Loosely based on the book Imperial Life in the Emerald City by Rajiv Chandrasekaran, the film follows Chief Warrant Officer Roy Miller (Matt Damon), who is tasked with finding WMDs. The situation on the ground is total chaos as Miller and his team show up to investigate a possible WMD site and have to contend not only with insurgents firing at them, but also with people looting the site. There just aren't enough troops to secure the area and when Miller and his team finally get inside, they find nothing. Given that this has happened multiple times before, a frustrated Miller begins questioning the intelligence that they've been given, which gains him no friends in the army, but gets him an ally in the form of Martin Brown (Brendan Gleeson), the CIA's Baghdad bureau chief.
Together, Brown and Miller work to find the identity of "Magellan," the source who provided the information that served as the justification for invasion. This is no easy feat and they're working against the clock, as a special forces team lead by Major Briggs (Jason Isaacs) is also working to find the source and eliminate him so that he can't reveal the truth about the fabricated information regarding Iraq's WMD program.
Green Zone is a bit of a mixed bag, but for the most part the film works well. The characterization of the political situation as a mess of competing interests and narratives is interesting and, I think, probably more accurate most of us would be comfortable believing. Everyone is on the same "side," yes, but there are warring sides within that side that pretty much ensures that a series of smaller scale power struggles will get in the way of efforts to stabilize the social/political powder keg of post-Saddam Iraq. Everyone wants to be in control of "the story" of Iraq's liberation, regardless of whether or not that story has any real connection to reality. In one of the more telling scenes, Miller attends a meeting to discuss military progress and openly questions the Magellan source, only to be informed by his superior that his job is to find WMDs, not question military intelligence. Given that Miller and his team put their lives on the line every time they go to one of the alleged sites (and, as he points out, have suffered casualties in the process), you would think that the quality of the intelligence sending them there would very much be his concern. The film shows an emphasis at every level on not asking questions but simply moving forward on the assumption that information is true. Again, this is probably a lot more true to life than many of us are comfortable believing.
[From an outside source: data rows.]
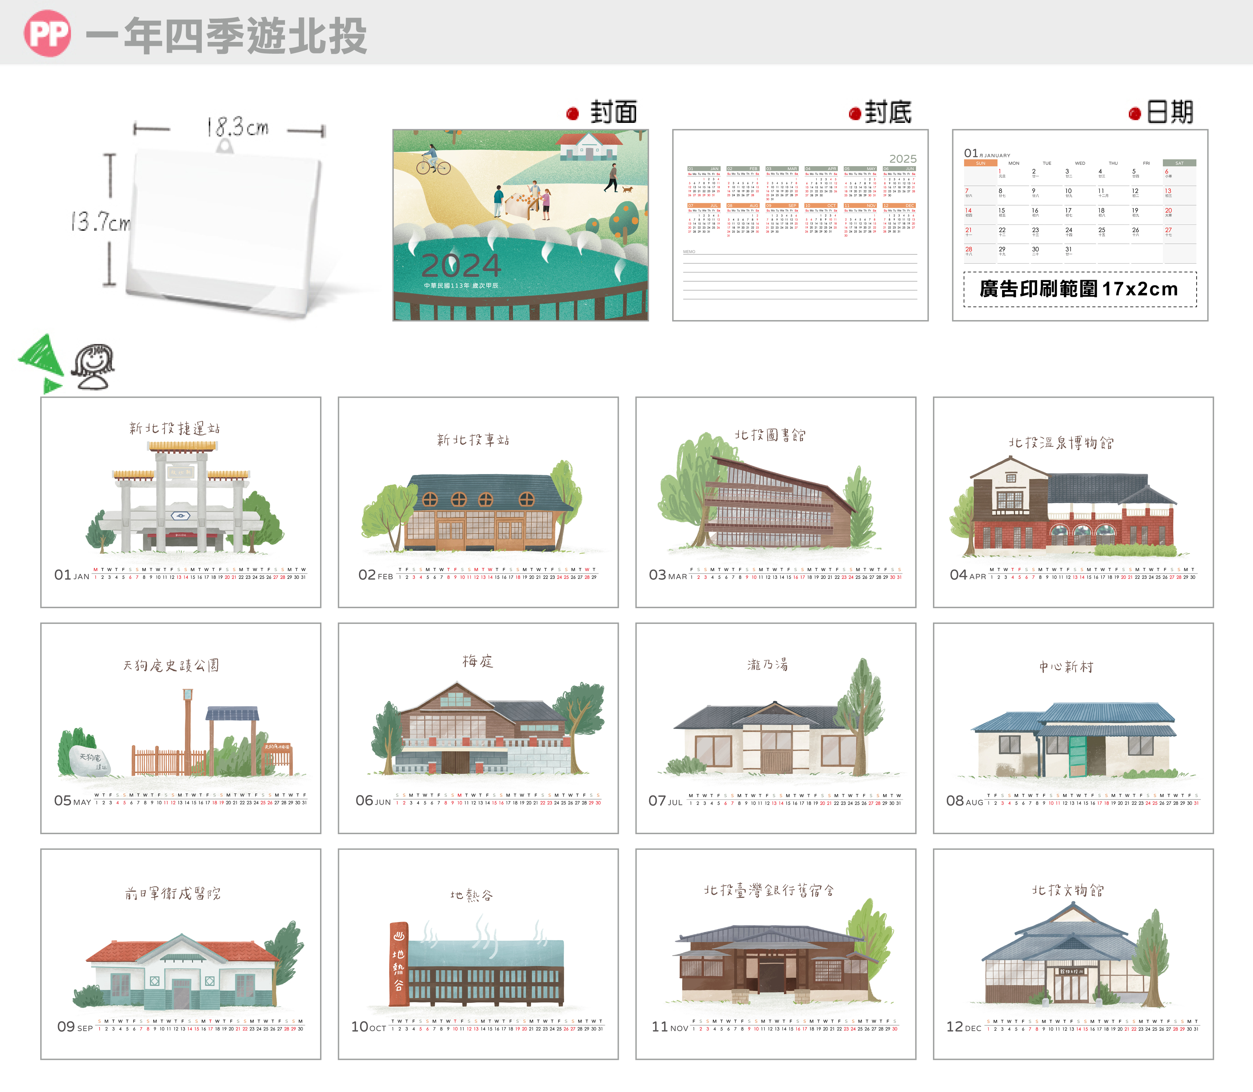
Task: Click the pink PP logo icon
Action: coord(48,34)
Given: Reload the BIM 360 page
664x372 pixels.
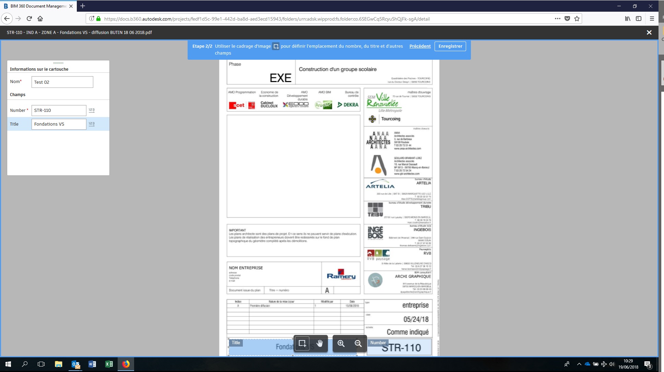Looking at the screenshot, I should (29, 19).
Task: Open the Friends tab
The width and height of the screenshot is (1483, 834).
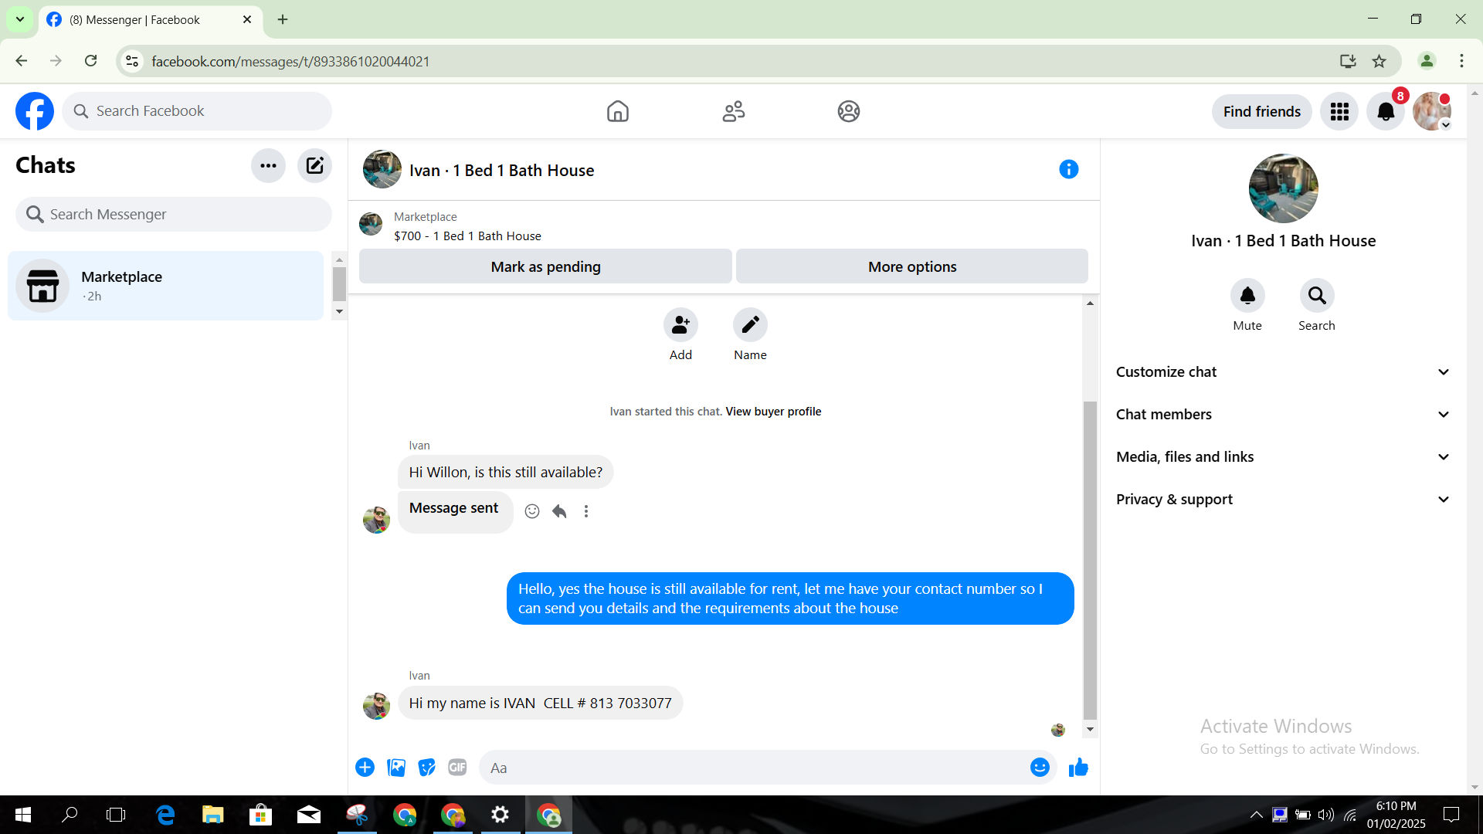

Though the film obviously has very strong political views, I would be hard pressed to describe it as a political film. By the end Green Zone becomes a fairly routine action thriller which casts Miller as a one man army determined to expose the truth. The action sequences are well done but making them the centrepiece to the story cheapens the aspirations the film seems to have to make a strong political statement. The ending, which is meant to be triumphant even if only in a minor sense, falls flat, in part because though the film is critical of the spread of misinformation through a blind acceptance of it, it's a lot softer on journalists than it could be. Still, for all that, it's a pretty solid genre film, even if it could have been more.